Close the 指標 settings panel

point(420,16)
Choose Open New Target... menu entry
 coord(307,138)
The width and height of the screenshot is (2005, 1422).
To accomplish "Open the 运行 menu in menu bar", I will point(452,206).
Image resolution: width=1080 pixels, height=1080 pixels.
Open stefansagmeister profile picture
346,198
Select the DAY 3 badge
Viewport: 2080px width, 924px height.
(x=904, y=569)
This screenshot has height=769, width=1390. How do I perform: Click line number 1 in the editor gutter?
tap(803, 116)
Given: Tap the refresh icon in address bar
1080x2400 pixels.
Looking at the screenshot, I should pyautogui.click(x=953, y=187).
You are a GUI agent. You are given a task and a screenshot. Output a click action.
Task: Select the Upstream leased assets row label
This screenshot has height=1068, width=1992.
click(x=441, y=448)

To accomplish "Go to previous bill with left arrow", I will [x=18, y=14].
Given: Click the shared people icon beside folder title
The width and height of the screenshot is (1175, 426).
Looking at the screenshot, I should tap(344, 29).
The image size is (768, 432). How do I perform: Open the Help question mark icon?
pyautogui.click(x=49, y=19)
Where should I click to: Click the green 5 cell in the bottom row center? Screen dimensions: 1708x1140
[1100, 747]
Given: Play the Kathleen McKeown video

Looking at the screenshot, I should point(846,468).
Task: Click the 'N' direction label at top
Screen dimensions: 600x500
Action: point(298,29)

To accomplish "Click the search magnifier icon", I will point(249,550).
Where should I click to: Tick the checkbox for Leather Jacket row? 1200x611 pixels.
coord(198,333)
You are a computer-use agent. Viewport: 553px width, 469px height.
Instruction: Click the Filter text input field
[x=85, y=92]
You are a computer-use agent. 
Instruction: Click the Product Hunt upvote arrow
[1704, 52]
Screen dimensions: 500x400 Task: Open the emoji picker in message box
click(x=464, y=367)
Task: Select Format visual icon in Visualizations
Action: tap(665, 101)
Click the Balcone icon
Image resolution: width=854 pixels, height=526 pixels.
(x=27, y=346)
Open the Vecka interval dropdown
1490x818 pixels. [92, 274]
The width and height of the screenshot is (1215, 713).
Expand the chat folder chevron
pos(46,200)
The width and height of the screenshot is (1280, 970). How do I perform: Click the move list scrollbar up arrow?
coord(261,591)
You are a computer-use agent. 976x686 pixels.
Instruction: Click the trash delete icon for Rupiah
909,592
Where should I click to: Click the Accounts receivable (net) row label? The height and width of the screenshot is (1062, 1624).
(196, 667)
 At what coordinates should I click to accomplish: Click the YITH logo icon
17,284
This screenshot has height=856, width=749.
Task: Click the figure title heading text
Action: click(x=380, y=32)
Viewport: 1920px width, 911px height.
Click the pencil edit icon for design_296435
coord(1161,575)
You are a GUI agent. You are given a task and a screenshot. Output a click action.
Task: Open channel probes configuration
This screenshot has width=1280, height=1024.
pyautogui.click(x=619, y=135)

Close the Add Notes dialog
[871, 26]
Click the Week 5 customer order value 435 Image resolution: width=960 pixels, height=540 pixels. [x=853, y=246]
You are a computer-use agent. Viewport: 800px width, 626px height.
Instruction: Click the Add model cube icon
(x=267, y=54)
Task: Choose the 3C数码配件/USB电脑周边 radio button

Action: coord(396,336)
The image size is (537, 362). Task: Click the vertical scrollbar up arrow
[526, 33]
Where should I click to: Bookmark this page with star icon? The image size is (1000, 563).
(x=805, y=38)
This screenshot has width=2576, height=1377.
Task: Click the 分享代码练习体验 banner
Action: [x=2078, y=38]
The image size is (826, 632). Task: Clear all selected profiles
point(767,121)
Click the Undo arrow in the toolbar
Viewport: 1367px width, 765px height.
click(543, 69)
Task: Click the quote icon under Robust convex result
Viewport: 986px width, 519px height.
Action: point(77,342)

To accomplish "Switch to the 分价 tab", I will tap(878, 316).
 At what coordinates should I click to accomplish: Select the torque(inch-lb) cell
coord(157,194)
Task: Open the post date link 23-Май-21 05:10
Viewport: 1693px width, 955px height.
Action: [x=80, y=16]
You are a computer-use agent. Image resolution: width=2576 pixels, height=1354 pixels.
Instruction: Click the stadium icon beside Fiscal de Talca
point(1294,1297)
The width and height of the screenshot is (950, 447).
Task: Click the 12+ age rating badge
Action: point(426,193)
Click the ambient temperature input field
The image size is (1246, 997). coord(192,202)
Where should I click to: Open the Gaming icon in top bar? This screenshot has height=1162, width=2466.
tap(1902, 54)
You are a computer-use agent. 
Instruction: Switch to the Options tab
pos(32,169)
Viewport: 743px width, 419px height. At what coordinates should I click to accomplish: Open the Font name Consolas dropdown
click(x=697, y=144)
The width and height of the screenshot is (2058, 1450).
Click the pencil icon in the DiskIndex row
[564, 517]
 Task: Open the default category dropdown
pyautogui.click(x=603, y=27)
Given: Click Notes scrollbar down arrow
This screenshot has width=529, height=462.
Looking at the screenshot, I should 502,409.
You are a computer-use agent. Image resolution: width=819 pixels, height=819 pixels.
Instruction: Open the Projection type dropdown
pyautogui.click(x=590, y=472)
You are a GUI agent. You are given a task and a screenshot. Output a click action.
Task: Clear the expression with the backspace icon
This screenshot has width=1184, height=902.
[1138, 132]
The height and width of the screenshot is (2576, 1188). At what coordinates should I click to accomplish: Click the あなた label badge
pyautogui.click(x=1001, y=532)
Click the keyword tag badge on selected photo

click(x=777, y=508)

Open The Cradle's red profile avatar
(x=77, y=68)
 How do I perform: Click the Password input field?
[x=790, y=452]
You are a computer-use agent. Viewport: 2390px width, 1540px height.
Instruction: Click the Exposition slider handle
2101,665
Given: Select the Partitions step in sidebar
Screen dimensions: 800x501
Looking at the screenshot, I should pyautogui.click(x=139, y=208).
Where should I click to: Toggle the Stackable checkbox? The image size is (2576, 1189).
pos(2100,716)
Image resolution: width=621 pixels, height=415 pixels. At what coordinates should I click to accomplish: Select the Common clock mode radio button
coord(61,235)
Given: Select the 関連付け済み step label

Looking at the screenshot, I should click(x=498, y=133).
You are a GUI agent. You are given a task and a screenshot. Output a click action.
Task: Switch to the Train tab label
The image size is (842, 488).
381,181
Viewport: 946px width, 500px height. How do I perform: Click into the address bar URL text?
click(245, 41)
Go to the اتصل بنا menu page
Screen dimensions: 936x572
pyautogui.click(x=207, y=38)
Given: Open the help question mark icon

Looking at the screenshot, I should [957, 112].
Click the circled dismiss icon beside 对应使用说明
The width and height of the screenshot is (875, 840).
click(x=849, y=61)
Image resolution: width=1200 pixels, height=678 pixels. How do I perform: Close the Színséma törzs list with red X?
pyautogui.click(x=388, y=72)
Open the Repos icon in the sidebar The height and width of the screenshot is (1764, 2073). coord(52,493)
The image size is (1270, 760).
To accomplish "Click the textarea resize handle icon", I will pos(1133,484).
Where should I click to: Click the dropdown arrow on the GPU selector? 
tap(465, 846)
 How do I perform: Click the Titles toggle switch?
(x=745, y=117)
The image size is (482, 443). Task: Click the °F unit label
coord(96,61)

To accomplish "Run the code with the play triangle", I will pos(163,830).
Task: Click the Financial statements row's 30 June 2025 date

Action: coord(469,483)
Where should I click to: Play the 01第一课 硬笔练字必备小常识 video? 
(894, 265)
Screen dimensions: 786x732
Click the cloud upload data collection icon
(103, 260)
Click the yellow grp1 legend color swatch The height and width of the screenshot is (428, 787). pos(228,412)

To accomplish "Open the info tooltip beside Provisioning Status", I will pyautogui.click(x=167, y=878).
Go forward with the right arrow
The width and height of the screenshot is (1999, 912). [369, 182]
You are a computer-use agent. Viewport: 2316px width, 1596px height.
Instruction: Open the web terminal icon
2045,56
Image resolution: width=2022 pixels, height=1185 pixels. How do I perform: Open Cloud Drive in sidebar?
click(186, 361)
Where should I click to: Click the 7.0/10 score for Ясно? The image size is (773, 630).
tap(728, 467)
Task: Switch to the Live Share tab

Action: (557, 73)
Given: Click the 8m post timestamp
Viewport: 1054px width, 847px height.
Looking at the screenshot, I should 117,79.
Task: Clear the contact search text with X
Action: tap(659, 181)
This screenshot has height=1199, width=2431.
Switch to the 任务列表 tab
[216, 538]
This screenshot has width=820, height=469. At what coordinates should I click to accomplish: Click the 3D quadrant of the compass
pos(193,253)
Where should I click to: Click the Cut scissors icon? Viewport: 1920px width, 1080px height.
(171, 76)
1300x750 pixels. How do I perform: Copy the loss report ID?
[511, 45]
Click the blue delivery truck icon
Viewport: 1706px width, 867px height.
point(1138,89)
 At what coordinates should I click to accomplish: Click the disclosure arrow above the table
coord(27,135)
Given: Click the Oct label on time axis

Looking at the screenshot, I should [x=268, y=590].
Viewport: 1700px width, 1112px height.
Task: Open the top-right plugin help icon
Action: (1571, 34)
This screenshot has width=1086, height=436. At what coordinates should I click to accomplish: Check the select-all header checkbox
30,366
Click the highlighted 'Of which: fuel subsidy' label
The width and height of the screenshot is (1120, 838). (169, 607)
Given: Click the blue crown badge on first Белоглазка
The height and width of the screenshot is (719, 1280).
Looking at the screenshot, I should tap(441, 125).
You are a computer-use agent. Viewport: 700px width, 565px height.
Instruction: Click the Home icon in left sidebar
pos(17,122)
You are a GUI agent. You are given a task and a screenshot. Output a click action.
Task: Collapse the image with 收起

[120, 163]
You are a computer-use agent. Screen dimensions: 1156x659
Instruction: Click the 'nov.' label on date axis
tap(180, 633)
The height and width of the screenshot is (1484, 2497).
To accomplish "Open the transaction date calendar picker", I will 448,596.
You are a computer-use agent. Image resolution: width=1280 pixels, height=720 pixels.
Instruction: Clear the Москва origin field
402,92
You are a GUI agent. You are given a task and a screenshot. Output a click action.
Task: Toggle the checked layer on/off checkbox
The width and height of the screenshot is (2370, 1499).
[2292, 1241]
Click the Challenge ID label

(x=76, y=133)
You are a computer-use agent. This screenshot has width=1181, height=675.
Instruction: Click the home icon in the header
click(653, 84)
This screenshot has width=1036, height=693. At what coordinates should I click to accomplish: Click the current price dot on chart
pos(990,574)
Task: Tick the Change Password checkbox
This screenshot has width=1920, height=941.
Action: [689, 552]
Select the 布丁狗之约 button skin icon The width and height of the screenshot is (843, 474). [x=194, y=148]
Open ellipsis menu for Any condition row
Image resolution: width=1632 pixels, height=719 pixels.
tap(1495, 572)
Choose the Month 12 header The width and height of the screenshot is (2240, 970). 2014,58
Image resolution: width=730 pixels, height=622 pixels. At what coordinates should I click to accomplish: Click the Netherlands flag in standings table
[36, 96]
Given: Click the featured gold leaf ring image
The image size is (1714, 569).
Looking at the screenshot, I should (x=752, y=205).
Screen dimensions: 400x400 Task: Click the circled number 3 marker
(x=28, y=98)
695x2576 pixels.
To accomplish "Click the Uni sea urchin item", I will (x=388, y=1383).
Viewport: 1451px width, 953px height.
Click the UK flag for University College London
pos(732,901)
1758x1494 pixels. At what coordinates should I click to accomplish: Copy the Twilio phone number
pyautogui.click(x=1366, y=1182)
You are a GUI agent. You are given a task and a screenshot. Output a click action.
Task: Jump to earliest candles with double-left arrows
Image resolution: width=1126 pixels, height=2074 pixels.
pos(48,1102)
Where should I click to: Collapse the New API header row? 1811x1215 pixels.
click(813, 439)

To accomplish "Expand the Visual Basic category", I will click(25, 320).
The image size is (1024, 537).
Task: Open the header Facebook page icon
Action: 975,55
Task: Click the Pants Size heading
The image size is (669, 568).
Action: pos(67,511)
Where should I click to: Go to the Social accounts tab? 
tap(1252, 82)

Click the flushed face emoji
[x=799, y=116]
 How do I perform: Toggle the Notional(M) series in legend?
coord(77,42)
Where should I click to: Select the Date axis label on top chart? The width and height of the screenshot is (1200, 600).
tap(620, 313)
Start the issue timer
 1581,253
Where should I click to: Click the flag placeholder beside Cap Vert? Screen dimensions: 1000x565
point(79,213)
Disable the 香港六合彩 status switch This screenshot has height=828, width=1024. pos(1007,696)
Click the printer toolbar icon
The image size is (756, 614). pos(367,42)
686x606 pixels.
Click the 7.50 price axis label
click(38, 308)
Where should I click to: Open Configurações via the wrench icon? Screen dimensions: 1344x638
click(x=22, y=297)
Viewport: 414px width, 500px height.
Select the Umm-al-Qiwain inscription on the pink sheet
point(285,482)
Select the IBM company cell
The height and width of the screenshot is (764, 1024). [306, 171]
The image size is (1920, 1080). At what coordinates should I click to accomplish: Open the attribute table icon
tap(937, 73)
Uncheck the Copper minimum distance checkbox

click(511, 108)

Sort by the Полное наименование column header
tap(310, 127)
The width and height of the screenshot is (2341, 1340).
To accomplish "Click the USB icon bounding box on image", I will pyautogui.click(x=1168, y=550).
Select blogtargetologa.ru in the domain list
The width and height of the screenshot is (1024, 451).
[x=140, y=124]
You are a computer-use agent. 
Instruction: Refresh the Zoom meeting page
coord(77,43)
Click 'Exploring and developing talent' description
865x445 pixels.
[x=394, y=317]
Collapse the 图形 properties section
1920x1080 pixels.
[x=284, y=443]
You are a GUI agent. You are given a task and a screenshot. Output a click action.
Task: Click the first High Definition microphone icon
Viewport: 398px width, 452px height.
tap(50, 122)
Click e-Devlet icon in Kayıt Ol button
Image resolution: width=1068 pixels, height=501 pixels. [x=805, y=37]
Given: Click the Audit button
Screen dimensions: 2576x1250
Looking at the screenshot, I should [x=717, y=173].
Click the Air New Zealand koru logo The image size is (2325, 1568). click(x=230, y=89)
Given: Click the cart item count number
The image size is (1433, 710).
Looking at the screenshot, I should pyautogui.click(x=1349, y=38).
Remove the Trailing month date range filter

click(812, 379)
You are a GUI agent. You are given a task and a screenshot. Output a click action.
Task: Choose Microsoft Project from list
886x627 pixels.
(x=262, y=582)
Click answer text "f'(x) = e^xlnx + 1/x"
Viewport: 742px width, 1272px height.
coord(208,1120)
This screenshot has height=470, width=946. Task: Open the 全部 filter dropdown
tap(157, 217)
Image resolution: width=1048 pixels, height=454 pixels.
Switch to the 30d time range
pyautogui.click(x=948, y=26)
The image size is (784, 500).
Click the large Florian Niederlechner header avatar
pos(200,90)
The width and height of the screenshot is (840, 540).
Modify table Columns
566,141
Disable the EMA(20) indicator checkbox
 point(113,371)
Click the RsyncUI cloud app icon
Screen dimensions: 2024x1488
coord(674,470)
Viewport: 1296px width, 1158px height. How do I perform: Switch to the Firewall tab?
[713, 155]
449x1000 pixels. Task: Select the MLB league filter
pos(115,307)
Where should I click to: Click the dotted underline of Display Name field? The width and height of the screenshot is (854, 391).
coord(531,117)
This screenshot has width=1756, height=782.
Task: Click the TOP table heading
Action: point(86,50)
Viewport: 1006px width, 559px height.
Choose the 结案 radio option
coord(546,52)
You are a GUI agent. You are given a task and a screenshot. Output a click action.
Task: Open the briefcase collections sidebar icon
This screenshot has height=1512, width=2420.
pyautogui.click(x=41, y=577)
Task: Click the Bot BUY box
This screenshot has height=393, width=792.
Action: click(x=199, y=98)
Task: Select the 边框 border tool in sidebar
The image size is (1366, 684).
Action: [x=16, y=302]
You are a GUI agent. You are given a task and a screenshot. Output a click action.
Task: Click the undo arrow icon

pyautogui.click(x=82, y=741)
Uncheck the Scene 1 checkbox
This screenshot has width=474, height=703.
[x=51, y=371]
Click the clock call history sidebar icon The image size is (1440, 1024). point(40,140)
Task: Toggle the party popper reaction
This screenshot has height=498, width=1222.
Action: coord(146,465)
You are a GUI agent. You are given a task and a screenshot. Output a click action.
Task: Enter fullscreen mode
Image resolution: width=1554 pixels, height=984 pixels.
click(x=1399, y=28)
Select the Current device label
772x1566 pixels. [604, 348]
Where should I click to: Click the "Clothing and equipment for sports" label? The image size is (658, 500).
+ + + + +
**Exercise description:**
Copy out the listing word for word, everything from the line containing "Select the IBM company cell" down to the line containing "[x=140, y=124]", with both of those lines included.

**Answer to this task:**
Select the IBM company cell
The height and width of the screenshot is (764, 1024). [306, 171]
The image size is (1920, 1080). At what coordinates should I click to accomplish: Open the attribute table icon
tap(937, 73)
Uncheck the Copper minimum distance checkbox

click(511, 108)

Sort by the Полное наименование column header
tap(310, 127)
The width and height of the screenshot is (2341, 1340).
To accomplish "Click the USB icon bounding box on image", I will pyautogui.click(x=1168, y=550).
Select blogtargetologa.ru in the domain list
The width and height of the screenshot is (1024, 451).
[x=140, y=124]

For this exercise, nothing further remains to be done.